The people conducting dog fights are entrepreneurs filling a market need. As long as the demand exists, it will be filled. The only possible hope of curbing it is to make being a customer very costly. Prosecute the customers for conspiracy in the promotion of dog fighting and you might put a dent in the practice. Otherwise it will go on with a different cast of characters providing the entertainment the customers want. The only way to go after the customers is with the cooperation of the operators. And it is likely that the only way that is going to happen is to give them immunity from prosecution.

But don't hold your breath for the prosecutor to do that, because he knows that respected members of the community could well be involved as customers -- and a criminal conviction would end their careers.

-- Posted by FJGuy on Tue, Oct 23, 2007, at 2:58 PM

I am not talking abortion I am talking of breathing living children Thank you

-- Posted by mgulmer on Tue, Oct 23, 2007, at 8:02 PM

Every time there's a publicized cruelty case, someone has to come along and say that we should be focusing on children instead of animals. What you're not realizing, mgulmer, is that violence begets violence, whether it's directed at an animal or a human. Animal suffering and human suffering are intertwined. All abuse starts with a desensitization to the suffering of other living beings--a lack of empathy. Most abusers start by abusing small animals before moving on to abuse the animals with whom more people sympathize, such as cats and dogs. If the abuser isn't taught that it's wrong to torture the mouse or beat the puppy, he or she may not see (later in life) that it's wrong to beat his or her child. The step between animal and child not a very big one in most abuser's minds.

§ **TASKS TO COMPLETE**:
1 > In the comments on dog fighting, what does FJGuy say the operators would likely have to be given before they would help go after the customers?
2 > Reproduce word for word the part of the comments on dog fighting that runs from "The people conducting" down to "immunity from prosecution.".
3 > Write what comes next in the comments on dog fighting, starting after the last sentence shown.

§ **EXTRACTED RECORDS**:
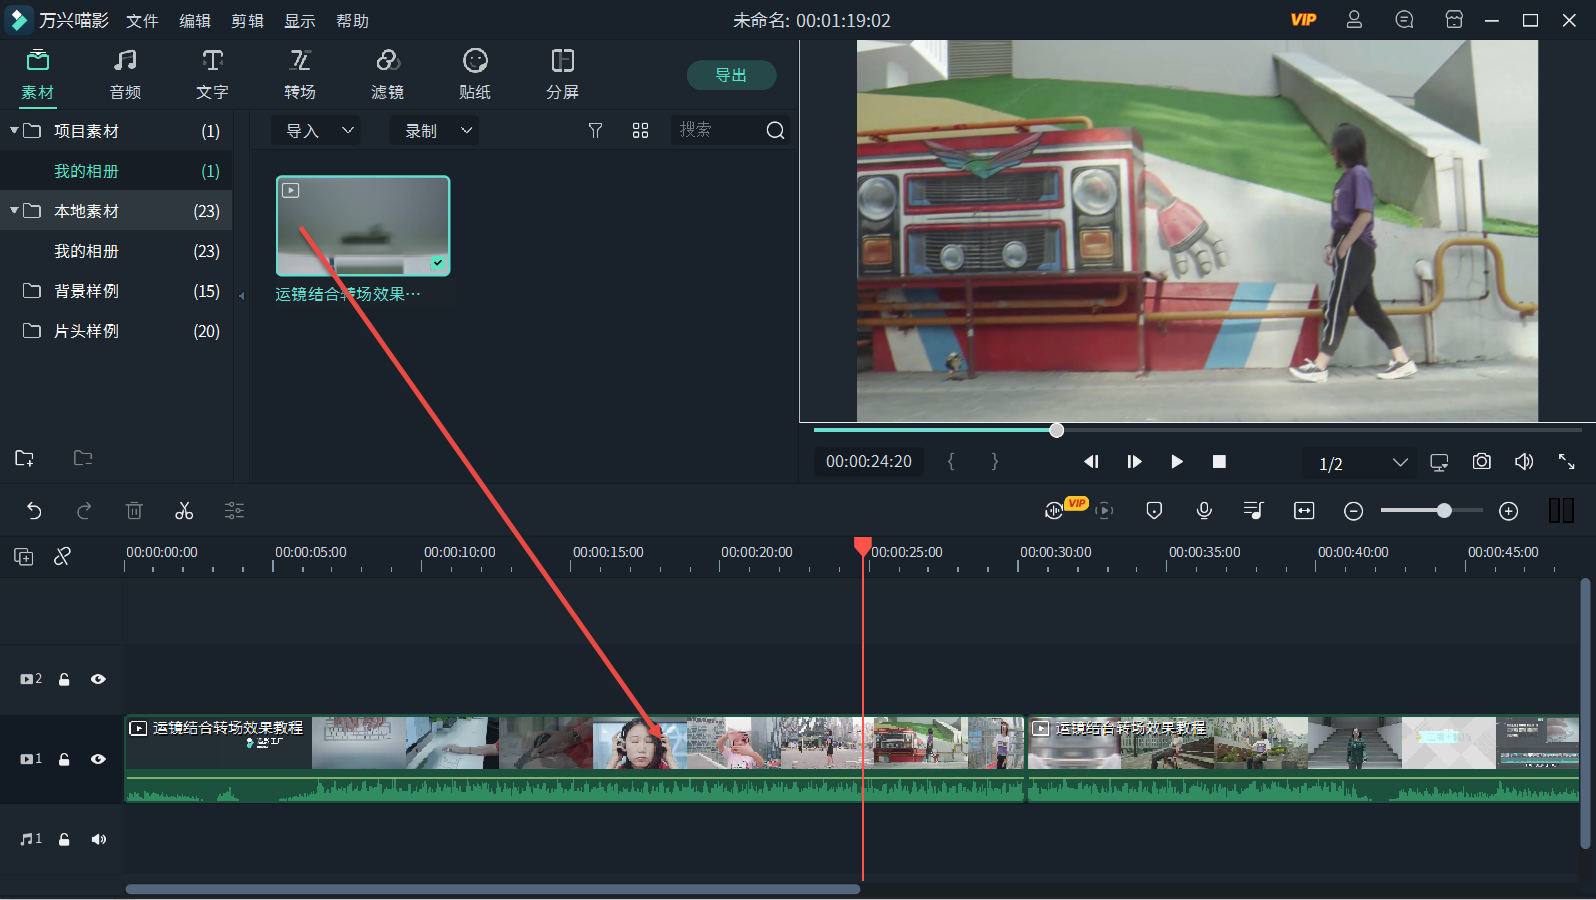This screenshot has height=900, width=1596.
Task: Open the 导入 import dropdown
Action: 318,131
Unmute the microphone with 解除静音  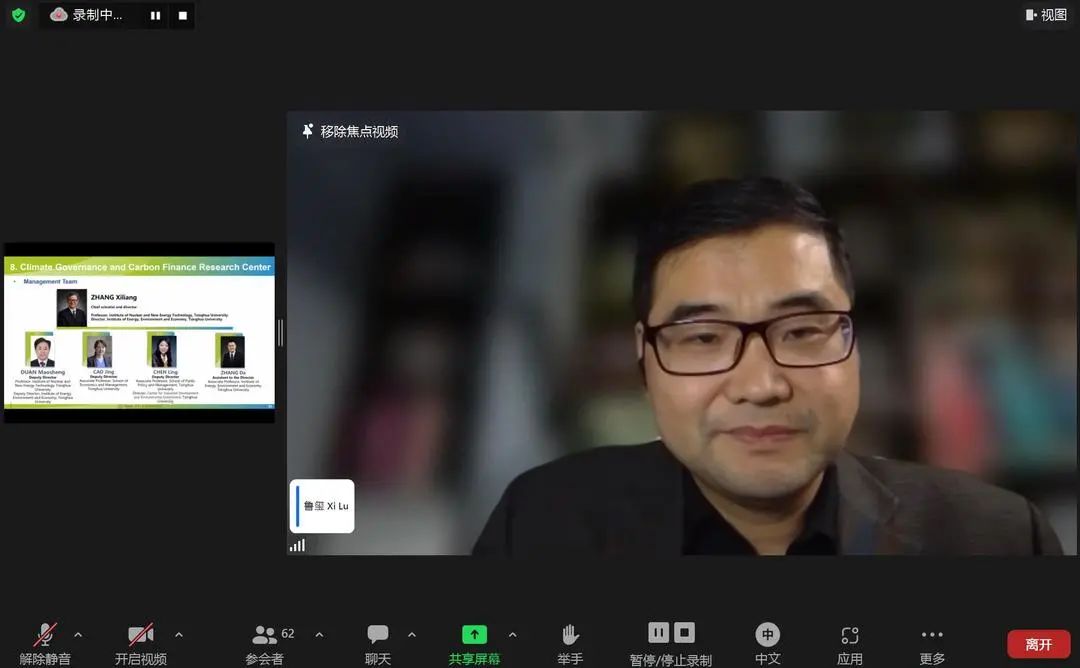click(x=45, y=635)
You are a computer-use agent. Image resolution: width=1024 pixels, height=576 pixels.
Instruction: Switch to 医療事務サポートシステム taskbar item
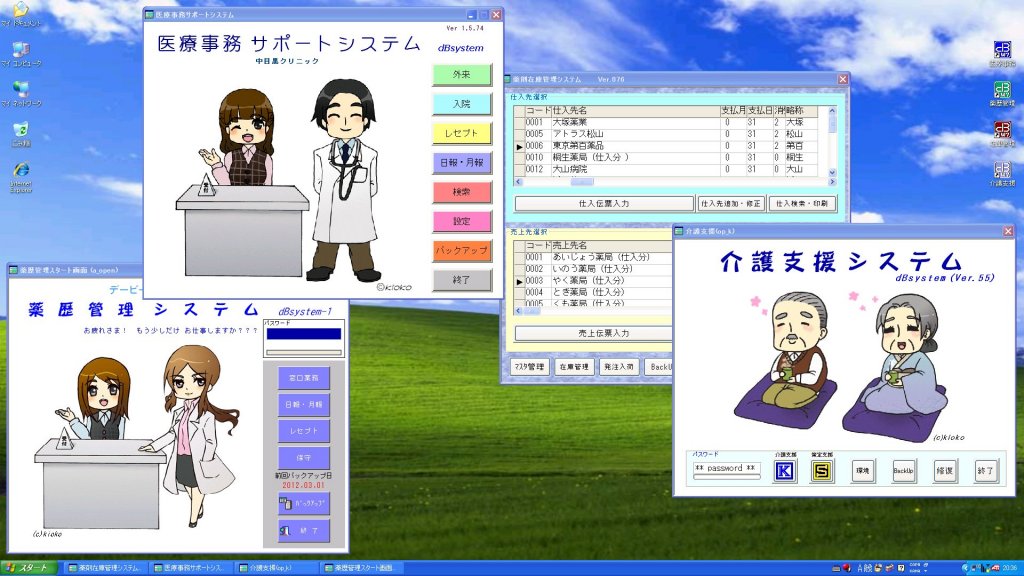tap(191, 568)
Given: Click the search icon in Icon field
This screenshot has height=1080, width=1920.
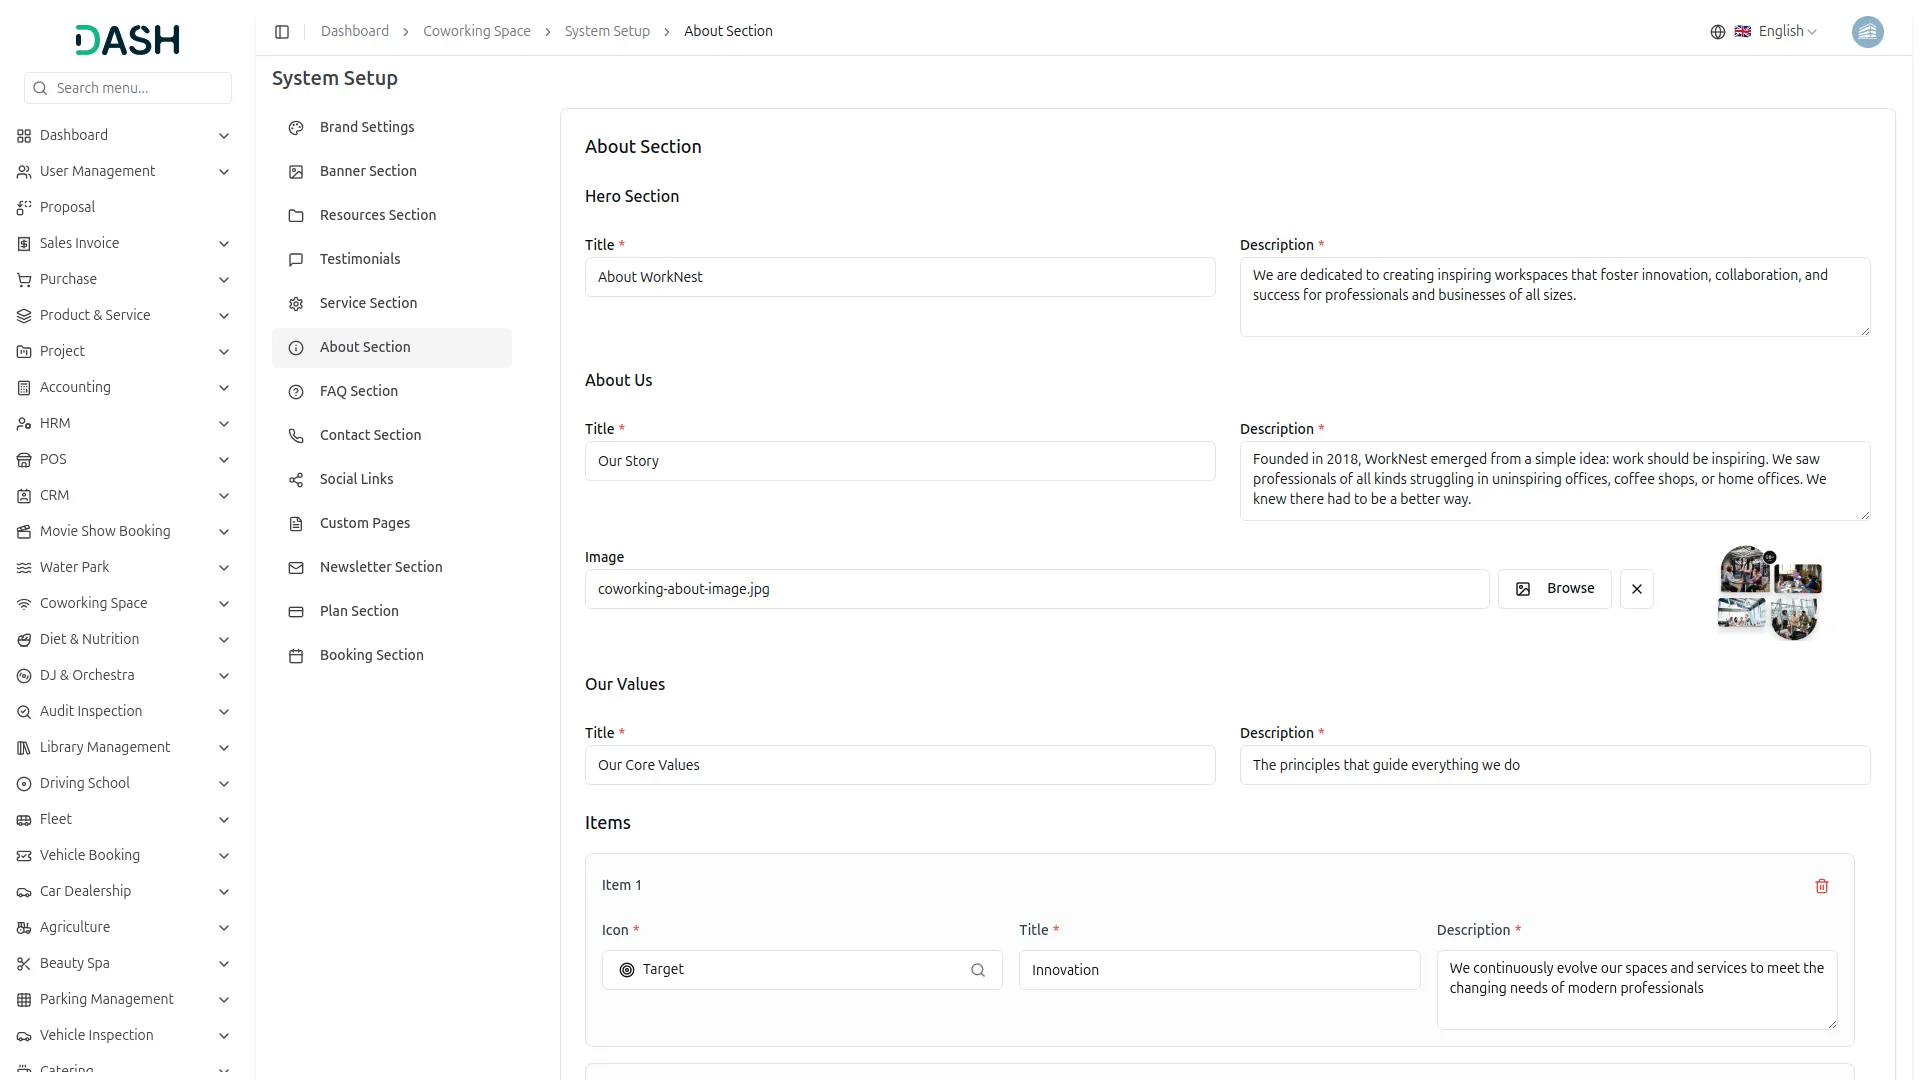Looking at the screenshot, I should [978, 970].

§ **OUTPUTS BY TASK**:
1 > Immunity from prosecution.

2 >
The people conducting dog fights are entrepreneurs filling a market need. As long as the demand exists, it will be filled. The only possible hope of curbing it is to make being a customer very costly. Prosecute the customers for conspiracy in the promotion of dog fighting and you might put a dent in the practice. Otherwise it will go on with a different cast of characters providing the entertainment the customers want. The only way to go after the customers is with the cooperation of the operators. And it is likely that the only way that is going to happen is to give them immunity from prosecution.

3 >
We have to instill in the human race (especially children) a compassion and empathy for ALL living beings, otherwise the cycle of suffering will never end.

-- Posted by Youngest Child on Wed, Oct 24, 2007, at 9:29 AM
Corey Noles' response:
You hit the nail on the head with that one.

Well put, Youngest Child. That says it in a nutshell.

-- Posted by Ducky on Wed, Oct 24, 2007, at 1:32 PM

Wow! Yes, it does!

-- Posted by goat lady on Wed, Oct 24, 2007, at 1:44 PM

What in the world? This makes no sense. Cruelty to animals has nothing to do with what a person would do to a human. I grew up with a weapon in my hand on most days of my life for hunting. Do you think that means I would be de-sensitized as you call it and not understand the difference between an animal and a human life? What I might have done or not done to a mouse has nothing to do with how I feel about humans.

-- Posted by I.B. Le Truth on Wed, Oct 24, 2007, at 11:13 PM
Corey Noles' response:
I don't think "hunting" and what's being referred to as cruelty are at all the same thing. Everyone in this area hunts so by that standard we'd have ore serial killers than squirrels.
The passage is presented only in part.